:: The data ::
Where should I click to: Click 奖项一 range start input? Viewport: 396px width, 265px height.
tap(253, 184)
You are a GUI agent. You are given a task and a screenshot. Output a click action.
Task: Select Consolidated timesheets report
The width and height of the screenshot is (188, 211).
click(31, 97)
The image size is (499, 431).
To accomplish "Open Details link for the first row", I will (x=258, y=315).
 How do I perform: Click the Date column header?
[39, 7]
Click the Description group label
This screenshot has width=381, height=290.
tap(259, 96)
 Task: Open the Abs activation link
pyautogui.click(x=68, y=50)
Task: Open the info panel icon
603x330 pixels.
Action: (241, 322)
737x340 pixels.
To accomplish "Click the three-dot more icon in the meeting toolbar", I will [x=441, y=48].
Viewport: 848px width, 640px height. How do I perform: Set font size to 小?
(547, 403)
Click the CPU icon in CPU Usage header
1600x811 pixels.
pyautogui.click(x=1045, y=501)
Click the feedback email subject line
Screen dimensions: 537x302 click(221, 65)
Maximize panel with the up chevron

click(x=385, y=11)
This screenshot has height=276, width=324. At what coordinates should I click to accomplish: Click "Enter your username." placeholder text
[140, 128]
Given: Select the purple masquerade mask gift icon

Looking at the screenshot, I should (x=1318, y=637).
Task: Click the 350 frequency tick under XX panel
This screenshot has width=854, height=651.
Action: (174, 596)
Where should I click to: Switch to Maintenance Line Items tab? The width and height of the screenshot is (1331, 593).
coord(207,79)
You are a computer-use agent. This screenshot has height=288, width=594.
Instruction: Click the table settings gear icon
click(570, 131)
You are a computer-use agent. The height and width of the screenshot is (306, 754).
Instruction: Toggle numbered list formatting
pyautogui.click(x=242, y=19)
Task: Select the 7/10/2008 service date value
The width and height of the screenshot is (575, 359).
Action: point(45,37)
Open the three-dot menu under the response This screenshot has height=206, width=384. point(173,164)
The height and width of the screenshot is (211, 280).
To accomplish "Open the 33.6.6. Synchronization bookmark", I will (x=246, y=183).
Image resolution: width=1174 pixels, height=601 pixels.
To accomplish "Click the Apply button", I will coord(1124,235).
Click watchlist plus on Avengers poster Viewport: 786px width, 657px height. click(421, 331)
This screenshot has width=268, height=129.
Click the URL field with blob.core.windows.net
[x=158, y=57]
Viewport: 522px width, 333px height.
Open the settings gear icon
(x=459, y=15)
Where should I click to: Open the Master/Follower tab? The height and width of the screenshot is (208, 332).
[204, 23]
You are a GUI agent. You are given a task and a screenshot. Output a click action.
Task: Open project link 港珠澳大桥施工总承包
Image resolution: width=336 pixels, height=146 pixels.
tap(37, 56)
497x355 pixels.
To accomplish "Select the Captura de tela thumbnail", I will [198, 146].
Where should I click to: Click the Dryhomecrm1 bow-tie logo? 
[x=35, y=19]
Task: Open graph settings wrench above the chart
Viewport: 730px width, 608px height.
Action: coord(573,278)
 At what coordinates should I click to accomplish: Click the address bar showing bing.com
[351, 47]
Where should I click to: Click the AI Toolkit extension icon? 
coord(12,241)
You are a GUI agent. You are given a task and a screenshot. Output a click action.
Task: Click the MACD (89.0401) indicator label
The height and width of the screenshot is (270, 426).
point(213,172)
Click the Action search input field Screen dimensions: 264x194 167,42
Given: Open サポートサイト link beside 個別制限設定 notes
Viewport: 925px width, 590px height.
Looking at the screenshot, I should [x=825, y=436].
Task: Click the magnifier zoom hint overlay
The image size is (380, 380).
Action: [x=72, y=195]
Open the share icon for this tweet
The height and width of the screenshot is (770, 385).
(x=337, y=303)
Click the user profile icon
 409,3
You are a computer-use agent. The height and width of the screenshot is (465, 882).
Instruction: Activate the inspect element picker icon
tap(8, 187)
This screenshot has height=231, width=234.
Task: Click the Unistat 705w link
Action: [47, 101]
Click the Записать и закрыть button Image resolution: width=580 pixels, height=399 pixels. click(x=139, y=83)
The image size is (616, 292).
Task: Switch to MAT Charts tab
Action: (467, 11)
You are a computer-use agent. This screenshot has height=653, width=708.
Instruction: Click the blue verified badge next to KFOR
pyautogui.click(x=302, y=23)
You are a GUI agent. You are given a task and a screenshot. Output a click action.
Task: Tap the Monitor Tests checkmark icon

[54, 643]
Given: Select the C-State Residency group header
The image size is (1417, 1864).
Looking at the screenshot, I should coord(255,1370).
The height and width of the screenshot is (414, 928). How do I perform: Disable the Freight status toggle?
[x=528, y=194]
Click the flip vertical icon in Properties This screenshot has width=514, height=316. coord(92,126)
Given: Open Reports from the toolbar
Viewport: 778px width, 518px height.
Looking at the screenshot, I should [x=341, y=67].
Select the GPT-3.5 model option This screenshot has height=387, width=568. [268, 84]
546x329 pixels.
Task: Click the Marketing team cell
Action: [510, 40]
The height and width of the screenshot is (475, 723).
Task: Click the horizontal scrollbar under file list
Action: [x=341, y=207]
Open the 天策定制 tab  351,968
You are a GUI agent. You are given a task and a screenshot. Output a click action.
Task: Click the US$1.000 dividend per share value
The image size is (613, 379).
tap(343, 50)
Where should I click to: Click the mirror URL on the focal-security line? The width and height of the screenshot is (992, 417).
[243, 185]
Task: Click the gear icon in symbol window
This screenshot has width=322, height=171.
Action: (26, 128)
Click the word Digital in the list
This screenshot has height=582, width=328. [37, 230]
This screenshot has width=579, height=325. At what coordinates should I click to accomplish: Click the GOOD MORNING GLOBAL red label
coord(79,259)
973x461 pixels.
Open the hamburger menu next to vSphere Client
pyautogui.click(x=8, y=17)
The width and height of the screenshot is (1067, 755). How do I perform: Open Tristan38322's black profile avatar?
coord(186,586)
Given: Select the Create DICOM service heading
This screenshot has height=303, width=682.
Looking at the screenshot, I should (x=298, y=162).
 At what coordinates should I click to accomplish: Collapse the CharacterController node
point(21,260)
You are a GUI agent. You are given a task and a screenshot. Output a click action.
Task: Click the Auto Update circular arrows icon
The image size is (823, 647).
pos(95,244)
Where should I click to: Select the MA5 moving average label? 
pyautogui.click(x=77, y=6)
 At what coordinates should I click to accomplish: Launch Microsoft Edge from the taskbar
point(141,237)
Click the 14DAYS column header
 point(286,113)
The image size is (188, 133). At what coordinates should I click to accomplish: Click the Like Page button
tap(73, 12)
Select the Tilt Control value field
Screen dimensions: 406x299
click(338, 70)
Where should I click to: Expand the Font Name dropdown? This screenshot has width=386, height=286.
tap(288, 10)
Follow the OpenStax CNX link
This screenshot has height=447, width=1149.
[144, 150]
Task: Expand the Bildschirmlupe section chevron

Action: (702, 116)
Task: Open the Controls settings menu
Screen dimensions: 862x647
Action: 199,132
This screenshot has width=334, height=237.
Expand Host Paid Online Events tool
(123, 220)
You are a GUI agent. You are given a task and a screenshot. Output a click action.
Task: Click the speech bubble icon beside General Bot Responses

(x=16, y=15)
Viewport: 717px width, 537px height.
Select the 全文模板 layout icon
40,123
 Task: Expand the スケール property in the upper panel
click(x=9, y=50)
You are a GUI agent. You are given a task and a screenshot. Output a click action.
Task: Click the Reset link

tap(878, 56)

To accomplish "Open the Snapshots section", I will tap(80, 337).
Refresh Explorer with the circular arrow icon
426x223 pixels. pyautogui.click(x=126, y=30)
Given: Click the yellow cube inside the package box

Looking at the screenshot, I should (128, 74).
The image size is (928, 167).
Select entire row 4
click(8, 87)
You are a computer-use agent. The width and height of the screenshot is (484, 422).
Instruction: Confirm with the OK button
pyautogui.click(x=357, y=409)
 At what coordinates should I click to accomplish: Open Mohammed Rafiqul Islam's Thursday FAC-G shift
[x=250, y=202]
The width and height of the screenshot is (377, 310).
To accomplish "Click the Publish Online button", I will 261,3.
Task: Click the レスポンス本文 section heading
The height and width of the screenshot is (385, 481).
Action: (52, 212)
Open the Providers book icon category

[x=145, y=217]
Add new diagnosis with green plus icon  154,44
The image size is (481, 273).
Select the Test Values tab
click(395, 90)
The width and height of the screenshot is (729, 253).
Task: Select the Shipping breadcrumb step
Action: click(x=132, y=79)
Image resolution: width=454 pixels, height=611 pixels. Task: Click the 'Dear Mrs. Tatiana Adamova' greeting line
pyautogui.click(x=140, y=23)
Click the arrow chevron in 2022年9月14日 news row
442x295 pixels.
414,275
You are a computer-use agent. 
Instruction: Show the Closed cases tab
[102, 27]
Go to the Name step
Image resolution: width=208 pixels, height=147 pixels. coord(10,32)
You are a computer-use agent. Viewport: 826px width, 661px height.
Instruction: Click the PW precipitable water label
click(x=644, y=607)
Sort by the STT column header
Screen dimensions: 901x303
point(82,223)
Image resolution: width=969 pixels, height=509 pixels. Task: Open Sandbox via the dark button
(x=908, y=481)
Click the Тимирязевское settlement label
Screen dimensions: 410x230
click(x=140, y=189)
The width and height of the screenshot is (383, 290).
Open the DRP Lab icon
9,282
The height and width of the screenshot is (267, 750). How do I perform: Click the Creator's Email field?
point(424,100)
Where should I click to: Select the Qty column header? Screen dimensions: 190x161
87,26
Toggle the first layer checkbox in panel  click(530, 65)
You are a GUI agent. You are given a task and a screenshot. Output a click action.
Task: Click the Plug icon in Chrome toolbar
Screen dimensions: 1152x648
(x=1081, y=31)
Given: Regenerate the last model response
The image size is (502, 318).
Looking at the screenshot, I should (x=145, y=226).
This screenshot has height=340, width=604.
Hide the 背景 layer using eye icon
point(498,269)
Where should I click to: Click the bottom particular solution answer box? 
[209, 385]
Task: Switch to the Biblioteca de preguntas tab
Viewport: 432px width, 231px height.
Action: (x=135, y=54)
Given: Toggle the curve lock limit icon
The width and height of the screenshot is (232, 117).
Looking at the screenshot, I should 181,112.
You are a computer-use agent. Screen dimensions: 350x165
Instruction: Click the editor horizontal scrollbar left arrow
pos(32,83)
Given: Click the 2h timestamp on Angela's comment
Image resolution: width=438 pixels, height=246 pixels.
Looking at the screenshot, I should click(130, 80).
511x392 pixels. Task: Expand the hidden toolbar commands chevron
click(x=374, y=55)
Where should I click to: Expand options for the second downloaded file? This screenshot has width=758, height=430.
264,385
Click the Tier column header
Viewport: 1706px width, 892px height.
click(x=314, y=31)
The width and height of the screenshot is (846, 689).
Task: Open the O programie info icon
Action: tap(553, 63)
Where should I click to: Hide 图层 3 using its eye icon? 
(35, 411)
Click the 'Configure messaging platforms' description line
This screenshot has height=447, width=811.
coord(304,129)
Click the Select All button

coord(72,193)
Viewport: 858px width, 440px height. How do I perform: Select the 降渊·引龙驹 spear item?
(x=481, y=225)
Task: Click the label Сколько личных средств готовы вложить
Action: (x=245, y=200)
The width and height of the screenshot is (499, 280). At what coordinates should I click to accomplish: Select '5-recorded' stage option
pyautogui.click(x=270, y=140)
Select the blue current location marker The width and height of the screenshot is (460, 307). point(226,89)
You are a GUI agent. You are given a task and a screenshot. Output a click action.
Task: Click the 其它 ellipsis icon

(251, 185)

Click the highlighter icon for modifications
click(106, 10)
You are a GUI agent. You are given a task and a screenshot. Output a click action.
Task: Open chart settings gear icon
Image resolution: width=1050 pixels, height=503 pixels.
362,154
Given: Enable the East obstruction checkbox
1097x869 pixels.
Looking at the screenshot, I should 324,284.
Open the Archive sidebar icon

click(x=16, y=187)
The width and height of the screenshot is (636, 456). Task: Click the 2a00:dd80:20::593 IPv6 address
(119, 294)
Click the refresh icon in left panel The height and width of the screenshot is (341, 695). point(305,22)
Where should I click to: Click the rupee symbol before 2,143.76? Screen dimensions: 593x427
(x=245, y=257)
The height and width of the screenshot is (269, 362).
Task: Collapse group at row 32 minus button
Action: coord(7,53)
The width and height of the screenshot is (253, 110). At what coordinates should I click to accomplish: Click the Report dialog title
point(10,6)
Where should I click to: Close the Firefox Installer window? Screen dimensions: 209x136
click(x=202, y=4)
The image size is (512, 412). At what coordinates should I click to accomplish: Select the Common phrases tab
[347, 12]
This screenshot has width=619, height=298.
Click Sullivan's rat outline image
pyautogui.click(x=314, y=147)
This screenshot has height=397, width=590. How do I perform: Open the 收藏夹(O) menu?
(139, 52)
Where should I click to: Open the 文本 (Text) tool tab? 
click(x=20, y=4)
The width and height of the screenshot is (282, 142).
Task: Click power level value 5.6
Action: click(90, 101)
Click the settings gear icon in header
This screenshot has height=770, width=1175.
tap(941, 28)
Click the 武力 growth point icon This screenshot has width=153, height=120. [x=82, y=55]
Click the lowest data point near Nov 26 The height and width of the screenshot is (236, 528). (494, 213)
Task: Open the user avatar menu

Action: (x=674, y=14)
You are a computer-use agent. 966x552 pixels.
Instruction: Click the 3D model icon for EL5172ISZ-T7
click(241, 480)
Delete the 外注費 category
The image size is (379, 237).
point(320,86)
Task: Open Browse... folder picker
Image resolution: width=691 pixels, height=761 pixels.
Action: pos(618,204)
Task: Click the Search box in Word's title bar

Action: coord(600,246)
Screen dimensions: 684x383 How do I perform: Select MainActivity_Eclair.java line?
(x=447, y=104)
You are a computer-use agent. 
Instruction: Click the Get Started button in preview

:: What is required ::
Look through the listing above. Pick out each line with "first" and copy it.

:: Your response ::
To accomplish "Open Details link for the first row", I will (x=258, y=315).
Toggle the first layer checkbox in panel  click(530, 65)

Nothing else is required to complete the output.